La société enverra également des avertissements à 48 000 personnes soupçonnées d’être ciblées par une activité malveillante après enquête

Facebook a banni sept sociétés de « surveillance à la location“ de ses plateformes et enverra des avertissements à 48 000 personnes qui, selon la société, ont été ciblées par des activités malveillantes, à la suite d’une enquête de plusieurs mois sur l’industrie des ”cyber-mercenaires ».

Sommaire

Bannissement de cyber-mercenaires

La société de médias sociaux a déclaré jeudi que son enquête avait révélé de nouveaux détails sur la façon dont les sociétés de surveillance permettent à leurs clients de cibler “sans discernement” des personnes sur Internet pour collecter des informations à leur sujet, les manipuler – et finalement compromettre leurs appareils.

Parmi les sociétés de surveillance que Facebook a nommées dans son enquête et bannies de ses plates-formes figurent:

Black Cube, une entreprise israélienne qui a gagné en notoriété après qu'il est apparu que le magnat des médias en disgrâce et délinquant sexuel condamné Harvey Weinstein les avait embauchés pour cibler les femmes qui l'avaient accusé d'abus.
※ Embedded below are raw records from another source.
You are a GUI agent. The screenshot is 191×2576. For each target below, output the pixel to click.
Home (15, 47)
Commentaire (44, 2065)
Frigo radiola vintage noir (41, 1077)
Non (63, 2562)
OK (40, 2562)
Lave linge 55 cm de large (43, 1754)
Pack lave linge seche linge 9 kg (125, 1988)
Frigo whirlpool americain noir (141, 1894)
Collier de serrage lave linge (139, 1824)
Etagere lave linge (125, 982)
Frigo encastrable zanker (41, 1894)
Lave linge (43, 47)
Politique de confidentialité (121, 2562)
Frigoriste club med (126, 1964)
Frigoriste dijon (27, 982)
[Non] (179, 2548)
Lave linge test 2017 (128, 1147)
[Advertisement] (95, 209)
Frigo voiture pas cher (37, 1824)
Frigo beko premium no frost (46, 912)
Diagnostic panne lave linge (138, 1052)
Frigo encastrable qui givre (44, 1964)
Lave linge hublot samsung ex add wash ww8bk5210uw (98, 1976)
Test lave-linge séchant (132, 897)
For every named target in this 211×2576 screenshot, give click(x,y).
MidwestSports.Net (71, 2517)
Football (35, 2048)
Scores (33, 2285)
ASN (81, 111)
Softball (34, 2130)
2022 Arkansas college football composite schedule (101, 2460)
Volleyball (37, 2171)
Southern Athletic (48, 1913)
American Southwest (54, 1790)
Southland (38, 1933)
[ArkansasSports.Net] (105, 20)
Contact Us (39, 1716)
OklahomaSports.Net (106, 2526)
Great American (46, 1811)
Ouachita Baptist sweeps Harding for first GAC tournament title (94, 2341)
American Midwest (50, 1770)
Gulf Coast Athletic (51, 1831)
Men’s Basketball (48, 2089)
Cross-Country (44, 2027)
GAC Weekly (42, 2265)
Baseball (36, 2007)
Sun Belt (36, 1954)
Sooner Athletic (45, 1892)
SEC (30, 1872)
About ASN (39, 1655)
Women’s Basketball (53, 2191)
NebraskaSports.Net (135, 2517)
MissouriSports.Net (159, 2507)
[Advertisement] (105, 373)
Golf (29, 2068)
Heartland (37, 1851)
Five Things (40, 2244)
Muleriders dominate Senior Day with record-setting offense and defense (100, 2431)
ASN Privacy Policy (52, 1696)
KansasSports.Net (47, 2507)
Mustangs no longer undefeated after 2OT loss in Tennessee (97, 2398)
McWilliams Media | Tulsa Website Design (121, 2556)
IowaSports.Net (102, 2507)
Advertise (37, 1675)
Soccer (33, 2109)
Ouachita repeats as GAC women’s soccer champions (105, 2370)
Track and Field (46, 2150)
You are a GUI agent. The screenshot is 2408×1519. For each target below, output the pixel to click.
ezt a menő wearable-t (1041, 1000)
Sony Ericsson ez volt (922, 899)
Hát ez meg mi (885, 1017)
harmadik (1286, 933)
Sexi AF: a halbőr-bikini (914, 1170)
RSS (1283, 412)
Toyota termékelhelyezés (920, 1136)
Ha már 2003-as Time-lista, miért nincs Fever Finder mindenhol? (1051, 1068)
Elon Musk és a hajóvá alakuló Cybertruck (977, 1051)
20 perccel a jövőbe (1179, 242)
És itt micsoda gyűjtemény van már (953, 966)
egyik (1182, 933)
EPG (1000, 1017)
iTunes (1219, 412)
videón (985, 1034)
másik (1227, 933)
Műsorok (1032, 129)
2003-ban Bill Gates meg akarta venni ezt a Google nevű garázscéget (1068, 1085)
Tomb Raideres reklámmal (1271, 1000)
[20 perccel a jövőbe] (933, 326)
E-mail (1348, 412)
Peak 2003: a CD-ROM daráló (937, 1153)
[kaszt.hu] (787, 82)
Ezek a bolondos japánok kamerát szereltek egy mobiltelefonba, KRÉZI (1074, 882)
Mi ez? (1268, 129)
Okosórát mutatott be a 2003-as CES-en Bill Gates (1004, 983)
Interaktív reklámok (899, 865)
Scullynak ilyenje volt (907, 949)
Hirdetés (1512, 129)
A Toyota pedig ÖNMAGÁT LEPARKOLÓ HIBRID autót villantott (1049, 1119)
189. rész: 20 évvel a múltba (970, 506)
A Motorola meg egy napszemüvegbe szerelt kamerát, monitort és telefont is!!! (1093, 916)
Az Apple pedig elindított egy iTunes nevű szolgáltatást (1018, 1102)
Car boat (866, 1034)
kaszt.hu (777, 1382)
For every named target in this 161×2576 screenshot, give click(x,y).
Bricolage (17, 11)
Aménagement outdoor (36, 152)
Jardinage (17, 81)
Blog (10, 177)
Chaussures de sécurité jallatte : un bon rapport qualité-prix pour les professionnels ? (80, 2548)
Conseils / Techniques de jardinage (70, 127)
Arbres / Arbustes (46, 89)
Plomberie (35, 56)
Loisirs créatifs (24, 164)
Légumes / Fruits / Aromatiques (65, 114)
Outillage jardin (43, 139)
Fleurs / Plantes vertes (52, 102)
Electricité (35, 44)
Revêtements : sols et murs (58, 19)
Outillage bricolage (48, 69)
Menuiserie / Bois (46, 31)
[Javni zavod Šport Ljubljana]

Black Cube a rejeté les affirmations de Facebook sur ses activités.

Cobwebs, une autre société israélienne qui, selon Facebook, a permis à ses clients d'utiliser des sites Web publics et des sites Web sombres pour inciter les cibles à révéler des informations personnelles. La société travaillerait également pour des clients américains, notamment un service de police local à Hartford, dans le Connecticut.

Cytrox, une société nord-macédonienne qui, selon Facebook, a permis à ses clients d'infecter des cibles avec des logiciels malveillants à la suite de campagnes de phishing.

L’enquête menée par Facebook intervient alors que l’entreprise est elle-même soumise à un examen approfondi à Washington et dans le monde entier à la suite des accusations d’un lanceur d’alerte, Frances Haugen, selon lesquelles elle a permis la propagation de discours de haine et de désinformation.

Instagram Facebook Facebook Investigation est cependant importante, car elle révèle de nouveaux détails sur la façon dont certaines parties de l’industrie de la surveillance utilisent les médias sociaux – de Facebook à Instagram – pour créer de faux comptes afin de tromper leurs cibles et de dissimuler leurs propres activités.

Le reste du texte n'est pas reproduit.